The 91st Academy Awards is almost here. Celeb presenters have been decided, and nominees have gone public. Now that the ball is rolling, moviegoers are anxious to find out who’s going to be walking away with a shiny gold Oscar. While the audience is always full of A-list celebs along with crew members, there are tons of seats to fill at the venue. So much so that the Oscars even have seat-fillers to ensure a packed house for every camera angle. 

A full house isn’t the only thing producers have to worry about for The Academy Awards. They also have to pour quite a bit of energy into perfecting the seating arrangement. How else could they ensure that everything runs smoothly or turn the tables for a dash of drama?

Meet Otto Spoerri

Otto Spoerri for 23 years controlled where people will sit during the Academy Awards. Spoerri has just retired and plans a trip across the Atlantic. | Carlos Chavez/Los Angeles Times via Getty Images

Who is Otto Spoerri and what does he have to do with The Academy Awards seating arrangement? Spoerri was born in 1933, just five years after The Academy Awards very first show on May 16, 1929. Spoerri pursued accounting in his later years and found himself working in a temporary position for The Academy of Motion Picture Arts and Sciences. Through a string of events, the accountant ended up with a job that made him one of the most powerful people in Hollywood.

What was the position that turned the mere accountant into a revered man? He actually inherited two vital roles for the infamous award show: the ticket distributor and seating arrangement mastermind. Spoerri’s begun his work in 1978, but he didn’t start handling the seating until 1980. The Swiss-born accountant held the position until 2002.

The crucial roles are now handled by the director of the membership department. Despite the shift in leadership, many of Spoerri’s rules have stayed intact until this day. After all, “If it ain’t broke, don’t fix it.”

What are the seating arrangement rules?

Spoerri did a lot of heavy lifting during his almost a quarter of a century career as The Academy Awards “controller.” Through trial and error, he came up with some traditional rules. At any time The Academy can decide to bend or break these, but for the most part, they stick with Spoerri’s tried and true methodology. 

  • The biggest and baddest stars occupy the first few rows.
  • Those who are thought to be the winners will take aisle seats so they won’t have to climb over other nominees to walk to the stage.
  • To avoid viewers having to watch the winners celebrate while losers sulk, those competing in the same category aren’t sat too close together. 
  • Any ex-friends, ex-lovers, ex-spouses and other problematic individuals are not sat anywhere near one another. (This is a BIG deal)
  • There are a good 700 seats available along the 500-foot walkway that are filled randomly.
  • Only individuals pre-approved by The Academy have access to the bleacher seats.

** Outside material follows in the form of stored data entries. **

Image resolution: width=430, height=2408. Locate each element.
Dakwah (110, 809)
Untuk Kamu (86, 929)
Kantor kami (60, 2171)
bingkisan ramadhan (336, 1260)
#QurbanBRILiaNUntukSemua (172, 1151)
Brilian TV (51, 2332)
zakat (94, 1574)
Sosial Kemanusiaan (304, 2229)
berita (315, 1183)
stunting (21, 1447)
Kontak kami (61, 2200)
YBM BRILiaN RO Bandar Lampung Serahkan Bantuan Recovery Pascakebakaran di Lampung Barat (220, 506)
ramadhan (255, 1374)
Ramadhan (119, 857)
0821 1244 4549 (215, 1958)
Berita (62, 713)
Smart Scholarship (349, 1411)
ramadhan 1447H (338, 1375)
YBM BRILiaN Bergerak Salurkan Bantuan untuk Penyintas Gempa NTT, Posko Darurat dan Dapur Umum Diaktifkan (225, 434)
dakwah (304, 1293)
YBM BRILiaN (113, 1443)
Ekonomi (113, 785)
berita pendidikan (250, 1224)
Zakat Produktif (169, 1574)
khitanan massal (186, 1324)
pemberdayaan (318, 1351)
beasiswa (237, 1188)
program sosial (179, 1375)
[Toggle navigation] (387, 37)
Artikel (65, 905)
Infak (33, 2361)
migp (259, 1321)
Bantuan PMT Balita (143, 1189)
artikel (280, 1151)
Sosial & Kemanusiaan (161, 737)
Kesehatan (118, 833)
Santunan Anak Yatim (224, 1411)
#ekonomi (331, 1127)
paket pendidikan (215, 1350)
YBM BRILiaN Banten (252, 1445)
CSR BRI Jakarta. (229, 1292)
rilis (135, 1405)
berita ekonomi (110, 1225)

Publicists are made aware of where their clients will be seated and who will be in their proximity. This way if there is a problem they can contact The Academy to request a seating change. Generally, they are extremely accommodating as they understand putting people at odds next to each other could quickly ruin the night. 

What happens when seating arrangements aren’t perfect?

Oscar statue | ROBYN BECK/AFP/Getty Images

Things can go completely nuclear if the seating arrangement isn’t on point. Think about all of the drama that occurs in Tinseltown throughout the year! Some feuds have been going on forever so The Academy knows to avoid those pairings. Others pop up just weeks before show time! It’s imperative that The Academy keeps up with the personal connections between Hollywood’s greatest all year round. Could you imagine what would have happened if silver screen starlets Joan Crawford and Bette Davis were sat side by side back in the day!